Statistics, Machine Learning and Programming

0%

Parsing html page with javascript

Here is a demonstration to grab lottery number by using RSelenium. Since RCurl cannot parse the table produced by javascript, we need to construct a server to interpret javascript and grab the information we need. The tool of building server is RSelenium.
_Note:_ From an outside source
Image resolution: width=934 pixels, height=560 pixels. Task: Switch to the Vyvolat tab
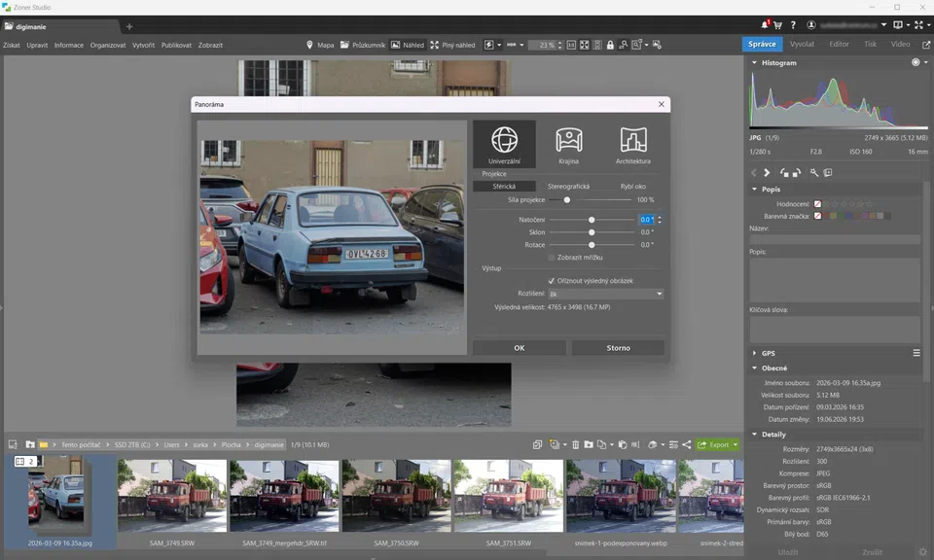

It is simple to generate the html page by javascript, then we can access the table we want.

1
2
3
4
5
6
7
8
9
10
11
12
13
14
15
16
17
18
19
20
21
22
23
24
25
26
27
28
29
30
31
32
33
34
35
36
37
38
39
40
41
42
43
44
45
46
library(RCurl)
library(XML)
library(RSelenium)
# RSelenium::checkForServer()
library(data.table)
library(dplyr)
library(magrittr)

## Access Data
readLotteryHistory = function(year){
lottery_url = paste0("http://www.cpzhan.com/lotto649/all-results?year=", year)
remDr$navigate(lottery_url)
webElem <- remDr$findElement(using = 'class name', value = "mytable")
tblSource = webElem$getElementAttribute("outerHTML")[[1]]
tables = readHTMLTable(tblSource)
tables
}

year_today = year(Sys.Date())
RSelenium::startServer()
remDr = RSelenium::remoteDriver()
remDr$open()
lottery = 2004:year_today %>% sapply(function(year) readLotteryHistory(year)) %>% rbindlist(.)
remDr$close()
remDr$closeServer()
names_lottery = c("year", "number", "date", "ball_1", "ball_2", "ball_3", "ball_4", "ball_5", "ball_6", "ball_s")
date_name = c("year", "month", "day")
lottery = lottery %>% setnames(old = names_lottery) %>% .$date %>%
as.POSIXct(.) %>% sapply(function(x) c(year(x), month(x), mday(x))) %>%
t() %>% data.table() %>% setnames(old = date_name) %>% cbind(lottery) %>%
select(c(1:3, 7:13)) %>% mutate(number = 1:nrow(lottery)) %>%
setcolorder(c(names_lottery[2], date_name, names_lottery[4:10]))
lottery_HT = lottery[, lapply(.SD, as.numeric)] # history table

# number year month day ball_1 ball_2 ball_3 ball_4 ball_5 ball_6 ball_s
# 1: 1 2004 1 5 24 4 39 43 29 5 13
# 2: 2 2004 1 8 21 36 18 23 7 14 26
# 3: 3 2004 1 12 25 16 29 11 16 33 33
# 4: 4 2004 1 15 21 19 9 25 9 20 4
# 5: 5 2004 1 19 23 7 5 20 29 13 35
# ---
# 1163: 1163 2015 1 30 26 6 15 47 20 34 18
# 1164: 1164 2015 2 3 21 5 7 9 40 7 45
# 1165: 1165 2015 2 6 3 31 49 20 36 27 40
# 1166: 1166 2015 2 10 19 6 33 17 6 26 46
# 1167: 1167 2015 2 13 15 1 19 43 6 26 29

The encoding in windows is trouble, I have spent 2 hour on it, but it is still unsolved. Therefore, if you want to parse the html involving non-UTF8 characters, just aware it.